Multi-billion-dollar charges linked to China rail chief: media

BEIJING - A businesswoman linked to China's disgraced railway minister faces charges of illegal business activities worth 180 billion yuan (S$37 billion), state-run media said Monday, indicating far vaster industry corruption than previously revealed.

Ding Shumiao will face trial in Beijing for bribery and illegal business activities after she "intervened in bidding for dozens of railway projects", the China Daily reported, citing prosecutors.

The scale of the charges is larger than anything prosecutors have previously linked to corruption associated with the railway sector in China, where the high-speed network, now the world's longest, has been a flagship development project of the ruling Communist Party.

Former railway minister Liu Zhijun was given a suspended death sentence in July for accepting a total of 64.6 million yuan in bribes to help 11 people secure contracts and promotions.

The China Daily said Ding was accused of giving Liu more than 49 million yuan and arranging sexual favours for him, while Liu helped 23 businesses recommended by her to win contracts for more than 50 rail projects, the China Daily said.

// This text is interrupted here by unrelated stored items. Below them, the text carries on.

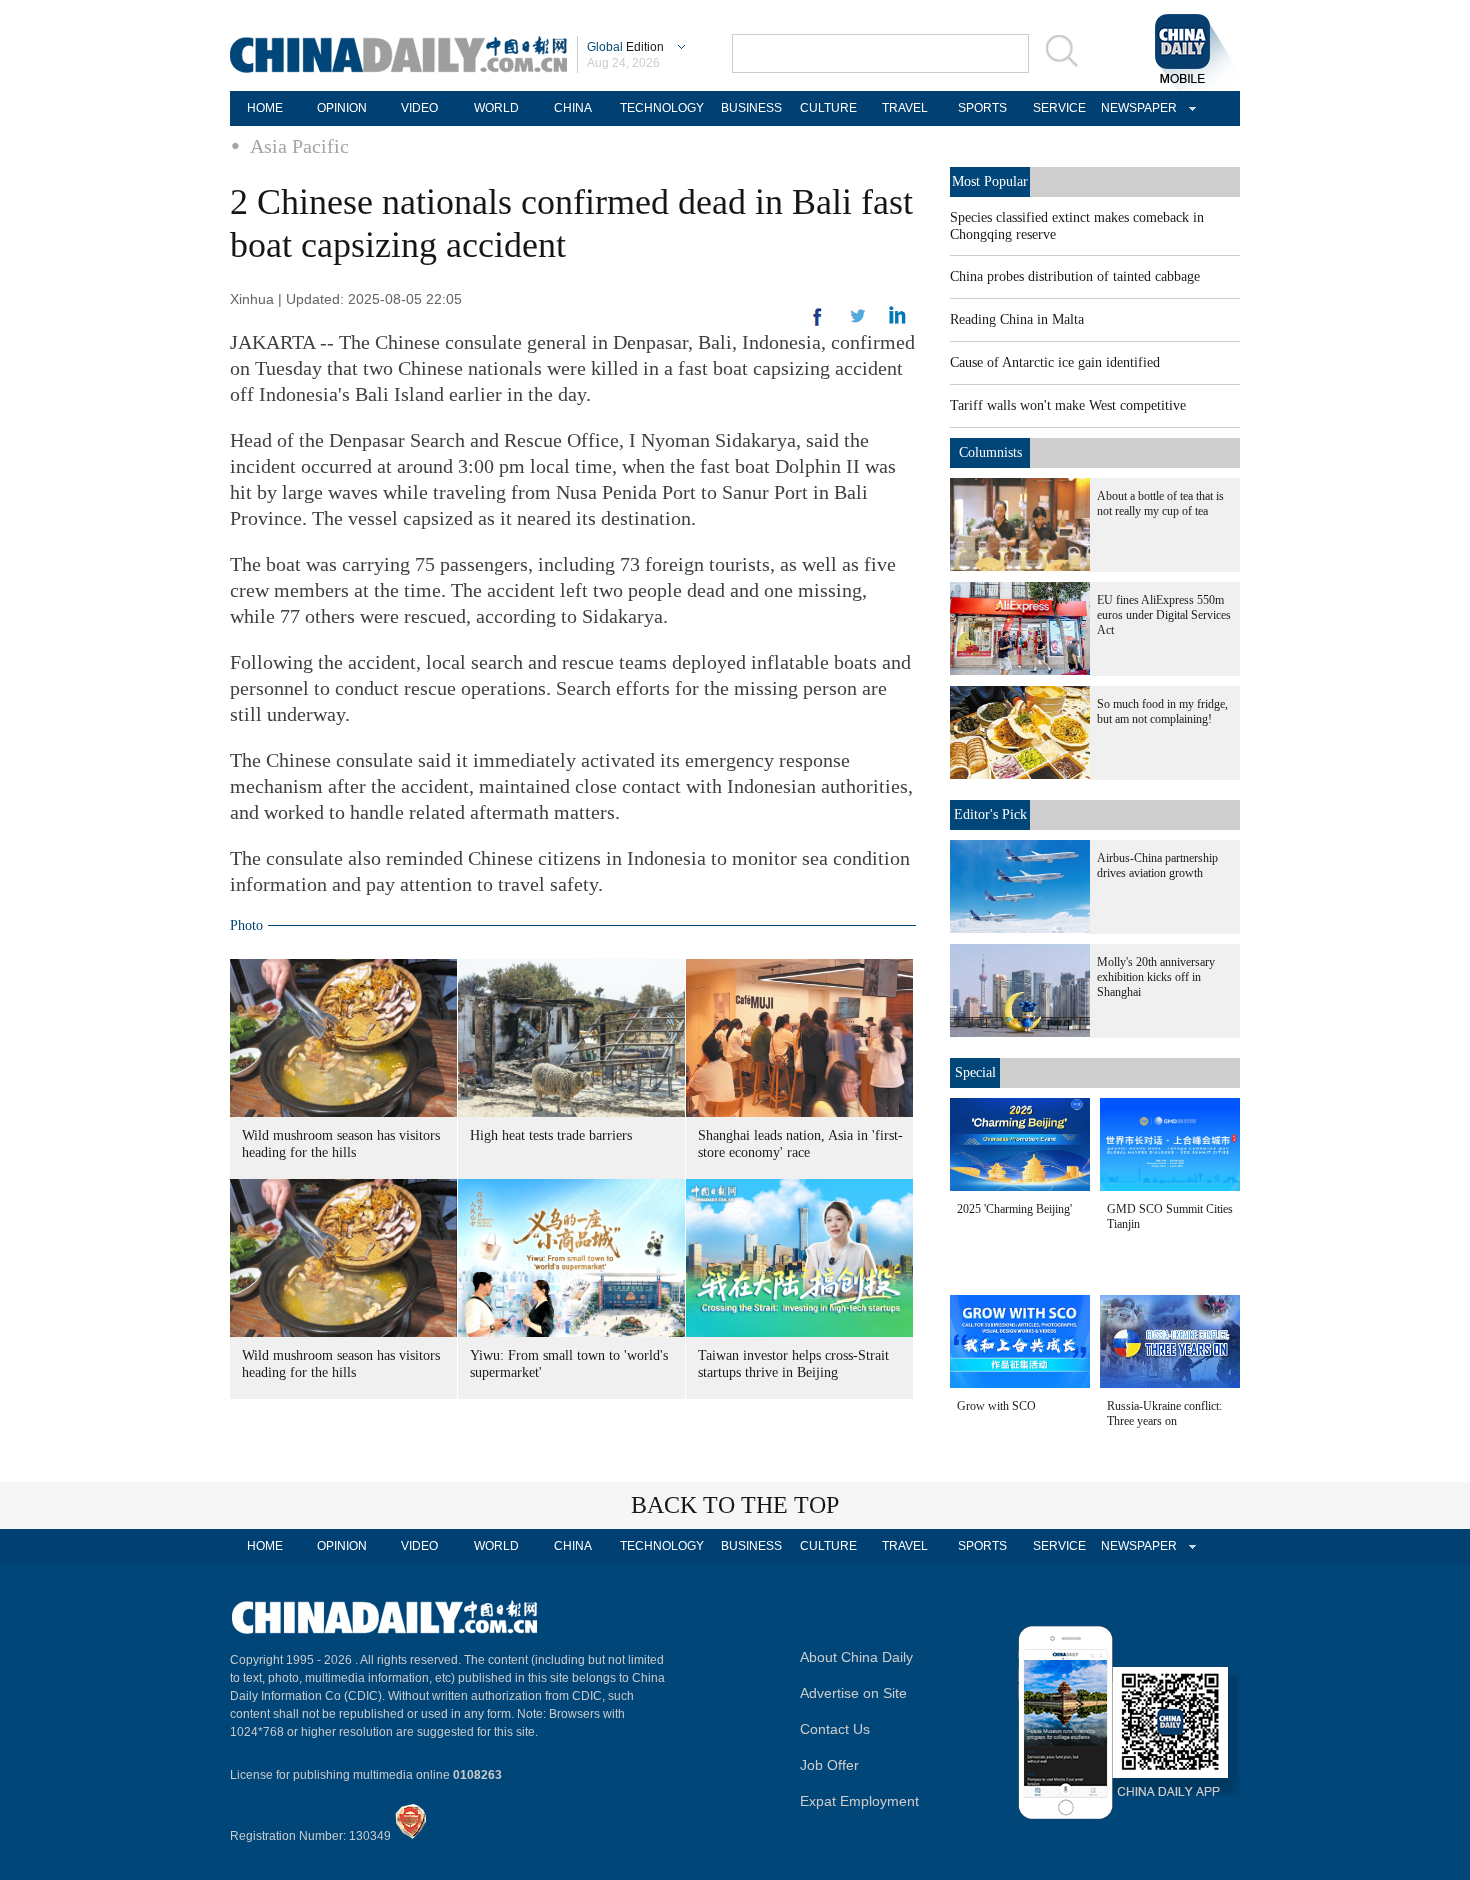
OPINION (342, 108)
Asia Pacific (299, 146)
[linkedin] (858, 322)
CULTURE (828, 108)
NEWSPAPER (1136, 108)
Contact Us (835, 1729)
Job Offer (829, 1765)
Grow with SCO (996, 1406)
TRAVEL (905, 108)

The alleged total in inappropriate activities were equivalent to a quarter of China's entire national railway investment in 2010, it added.

Liu was sacked in 2011 after eight years in the post and being celebrated as "father" of China's vastly expanded rail network.

In March the railways ministry was disbanded, with its administrative functions handed to the transport ministry and its commercial role given to a new China Railway Corporation.

Last week a top rail official Zhang Shuguang was charged with accepting bribes worth 47 million yuan over 11 years, while another senior figure Su Shunhu stood trial for allegedly receiving 24 million yuan in bribes.

China's Communist leaders have vowed to crack down on rampant official corruption, which has stoked popular resentment.

The anti-corruption campaign has also targeted a former senior economics policymaker, top executives from a major state-owned oil firm and numerous low-ranking officials, but has not yet introduced systematic reforms.